The Law Society’s immigration law committee has cautiously welcomed the announcement that the UK Border Agency (UKBA) is to be abolished and brought back within the Home Office under the direct control of ministers.

In an unscheduled House of Commons statement yesterday, home secretary Theresa May told MPs that the agency had been a ‘troubled organisation’ for so long that it would take many years to clear the backlog of more than 310,000 cases. Its four main problems were its size, lack of transparency, IT systems, and its policy and legal framework, she said.

She is to split the agency into two parts - an immigration and visa service and a law enforcement service – having already a year ago split off the UK border force from the UKBA when it emerged that passport controls were being relaxed at times of peak demand in airports.

Chris Cole, chair of the Law Society’s immigration law committee, said: ‘We are pleased that the home secretary has acknowledged the failures of the UKBA, but this is no reason to go back to how things used to be – they were not the halcyon days when everything always went right.

‘This is an opportunity for a proper restructuring of the system.

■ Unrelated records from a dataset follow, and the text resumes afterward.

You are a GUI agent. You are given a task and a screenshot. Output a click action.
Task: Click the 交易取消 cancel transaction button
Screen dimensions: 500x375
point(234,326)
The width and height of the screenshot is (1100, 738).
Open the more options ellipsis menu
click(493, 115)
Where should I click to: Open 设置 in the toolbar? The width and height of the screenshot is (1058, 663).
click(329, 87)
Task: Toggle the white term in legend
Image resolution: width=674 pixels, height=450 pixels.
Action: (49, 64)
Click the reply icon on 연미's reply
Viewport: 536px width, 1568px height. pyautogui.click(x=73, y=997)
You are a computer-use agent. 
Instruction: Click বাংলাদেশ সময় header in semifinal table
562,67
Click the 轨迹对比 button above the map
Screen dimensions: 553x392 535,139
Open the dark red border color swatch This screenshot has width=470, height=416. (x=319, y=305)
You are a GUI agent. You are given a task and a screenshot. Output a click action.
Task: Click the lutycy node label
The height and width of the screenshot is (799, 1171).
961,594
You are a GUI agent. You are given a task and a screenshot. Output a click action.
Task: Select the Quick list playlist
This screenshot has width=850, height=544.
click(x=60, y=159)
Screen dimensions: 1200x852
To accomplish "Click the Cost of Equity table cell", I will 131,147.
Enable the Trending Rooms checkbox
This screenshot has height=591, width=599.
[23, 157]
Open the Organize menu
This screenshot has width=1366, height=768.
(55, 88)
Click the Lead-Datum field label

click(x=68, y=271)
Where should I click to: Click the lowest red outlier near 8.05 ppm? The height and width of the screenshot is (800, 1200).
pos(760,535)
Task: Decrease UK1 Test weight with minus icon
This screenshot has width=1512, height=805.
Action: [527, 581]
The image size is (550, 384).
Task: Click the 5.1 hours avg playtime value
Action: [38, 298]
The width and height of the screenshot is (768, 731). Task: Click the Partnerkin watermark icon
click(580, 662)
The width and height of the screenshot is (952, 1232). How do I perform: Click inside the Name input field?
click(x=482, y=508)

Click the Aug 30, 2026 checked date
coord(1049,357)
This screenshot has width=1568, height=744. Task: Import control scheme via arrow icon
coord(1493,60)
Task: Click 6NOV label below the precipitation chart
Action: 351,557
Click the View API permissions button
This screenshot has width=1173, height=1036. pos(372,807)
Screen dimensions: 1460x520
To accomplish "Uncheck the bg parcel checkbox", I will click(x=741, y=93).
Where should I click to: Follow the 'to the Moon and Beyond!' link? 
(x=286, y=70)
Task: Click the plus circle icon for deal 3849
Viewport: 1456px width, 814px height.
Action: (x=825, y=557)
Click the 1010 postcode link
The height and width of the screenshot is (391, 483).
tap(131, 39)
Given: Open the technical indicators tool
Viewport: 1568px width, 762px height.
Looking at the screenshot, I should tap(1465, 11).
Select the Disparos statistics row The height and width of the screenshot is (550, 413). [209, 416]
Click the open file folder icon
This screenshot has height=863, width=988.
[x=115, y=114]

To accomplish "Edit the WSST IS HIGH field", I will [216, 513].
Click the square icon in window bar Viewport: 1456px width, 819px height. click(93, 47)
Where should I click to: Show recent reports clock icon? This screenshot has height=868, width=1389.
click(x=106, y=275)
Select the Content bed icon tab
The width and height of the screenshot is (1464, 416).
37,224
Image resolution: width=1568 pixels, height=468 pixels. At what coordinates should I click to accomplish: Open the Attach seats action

We don’t want to see government rearranging deckchairs on the Titanic.

‘If she is genuinely serious about changing the system, this is the time to create a separate and independent body dealing with asylum assessment, as they do in Canada, Sweden and elsewhere. Asylum assessment is a quasi-judicial function and quite different from the UKBA’s other responsibilities.’

May’s announcement that she was abolishing the UKBA prompted chair of the Commons home affairs select committee Keith Vaz, a long-standing critic of the UKBA, to congratulate her on ‘delivering the lethal injection’ and ‘putting (it) out of its misery’.

His comment follows a report from the committee that accused former UKBA head Lin Homer of a ‘catastrophic leadership failure’ during her period in office from 2008-2011.

Vaz said that it would take 24 years at the current rate to clear the backlog, adding: ‘It appears more like a Whitehall farce than a government agency operating in the 21st century.’